### Exercise description
Reproduce all of the data below word for word, keeping every line as it appears.

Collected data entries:
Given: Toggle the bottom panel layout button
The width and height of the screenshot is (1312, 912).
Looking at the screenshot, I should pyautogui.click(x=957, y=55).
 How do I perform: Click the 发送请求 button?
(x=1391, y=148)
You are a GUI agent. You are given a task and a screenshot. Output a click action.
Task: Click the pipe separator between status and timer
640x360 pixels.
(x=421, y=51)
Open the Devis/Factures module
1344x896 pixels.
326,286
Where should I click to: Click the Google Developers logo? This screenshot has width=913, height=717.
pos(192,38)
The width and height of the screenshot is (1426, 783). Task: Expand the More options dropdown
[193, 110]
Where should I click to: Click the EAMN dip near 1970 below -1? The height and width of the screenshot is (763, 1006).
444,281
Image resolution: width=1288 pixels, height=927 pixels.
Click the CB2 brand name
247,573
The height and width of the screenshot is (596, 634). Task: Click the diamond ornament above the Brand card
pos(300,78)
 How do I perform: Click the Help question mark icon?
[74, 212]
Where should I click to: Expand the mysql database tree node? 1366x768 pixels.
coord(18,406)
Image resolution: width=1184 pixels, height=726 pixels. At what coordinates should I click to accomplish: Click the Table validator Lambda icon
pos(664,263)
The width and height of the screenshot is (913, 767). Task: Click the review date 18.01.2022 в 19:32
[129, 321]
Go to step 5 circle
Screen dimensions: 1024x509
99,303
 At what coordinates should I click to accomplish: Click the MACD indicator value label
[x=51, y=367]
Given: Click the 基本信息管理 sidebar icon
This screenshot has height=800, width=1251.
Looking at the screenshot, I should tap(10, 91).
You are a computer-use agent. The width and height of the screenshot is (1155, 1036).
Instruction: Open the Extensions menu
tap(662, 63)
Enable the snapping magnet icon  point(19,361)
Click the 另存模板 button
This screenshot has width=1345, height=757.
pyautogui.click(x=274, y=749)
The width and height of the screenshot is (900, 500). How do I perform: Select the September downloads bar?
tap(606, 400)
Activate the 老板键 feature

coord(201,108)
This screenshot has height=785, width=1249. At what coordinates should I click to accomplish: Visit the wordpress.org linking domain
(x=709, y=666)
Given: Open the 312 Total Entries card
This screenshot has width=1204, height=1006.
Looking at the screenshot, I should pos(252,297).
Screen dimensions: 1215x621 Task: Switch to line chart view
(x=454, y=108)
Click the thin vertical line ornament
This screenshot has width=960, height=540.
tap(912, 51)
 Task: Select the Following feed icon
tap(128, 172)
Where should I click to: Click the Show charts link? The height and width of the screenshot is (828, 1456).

### Exercise result
Given: Toggle the bottom panel layout button
The width and height of the screenshot is (1312, 912).
Looking at the screenshot, I should pyautogui.click(x=957, y=55).
 How do I perform: Click the 发送请求 button?
(x=1391, y=148)
You are a GUI agent. You are given a task and a screenshot. Output a click action.
Task: Click the pipe separator between status and timer
640x360 pixels.
(x=421, y=51)
Open the Devis/Factures module
1344x896 pixels.
326,286
Where should I click to: Click the Google Developers logo? This screenshot has width=913, height=717.
pos(192,38)
The width and height of the screenshot is (1426, 783). Task: Expand the More options dropdown
[193, 110]
Where should I click to: Click the EAMN dip near 1970 below -1? The height and width of the screenshot is (763, 1006).
444,281
Image resolution: width=1288 pixels, height=927 pixels.
Click the CB2 brand name
247,573
The height and width of the screenshot is (596, 634). Task: Click the diamond ornament above the Brand card
pos(300,78)
 How do I perform: Click the Help question mark icon?
[74, 212]
Where should I click to: Expand the mysql database tree node? 1366x768 pixels.
coord(18,406)
Image resolution: width=1184 pixels, height=726 pixels. At what coordinates should I click to accomplish: Click the Table validator Lambda icon
pos(664,263)
The width and height of the screenshot is (913, 767). Task: Click the review date 18.01.2022 в 19:32
[129, 321]
Go to step 5 circle
Screen dimensions: 1024x509
99,303
 At what coordinates should I click to accomplish: Click the MACD indicator value label
[x=51, y=367]
Given: Click the 基本信息管理 sidebar icon
This screenshot has height=800, width=1251.
Looking at the screenshot, I should tap(10, 91).
You are a computer-use agent. The width and height of the screenshot is (1155, 1036).
Instruction: Open the Extensions menu
tap(662, 63)
Enable the snapping magnet icon  point(19,361)
Click the 另存模板 button
This screenshot has width=1345, height=757.
pyautogui.click(x=274, y=749)
The width and height of the screenshot is (900, 500). How do I perform: Select the September downloads bar?
tap(606, 400)
Activate the 老板键 feature

coord(201,108)
This screenshot has height=785, width=1249. At what coordinates should I click to accomplish: Visit the wordpress.org linking domain
(x=709, y=666)
Given: Open the 312 Total Entries card
This screenshot has width=1204, height=1006.
Looking at the screenshot, I should pos(252,297).
Screen dimensions: 1215x621 Task: Switch to line chart view
(x=454, y=108)
Click the thin vertical line ornament
This screenshot has width=960, height=540.
tap(912, 51)
 Task: Select the Following feed icon
tap(128, 172)
Where should I click to: Click the Show charts link? The height and width of the screenshot is (828, 1456).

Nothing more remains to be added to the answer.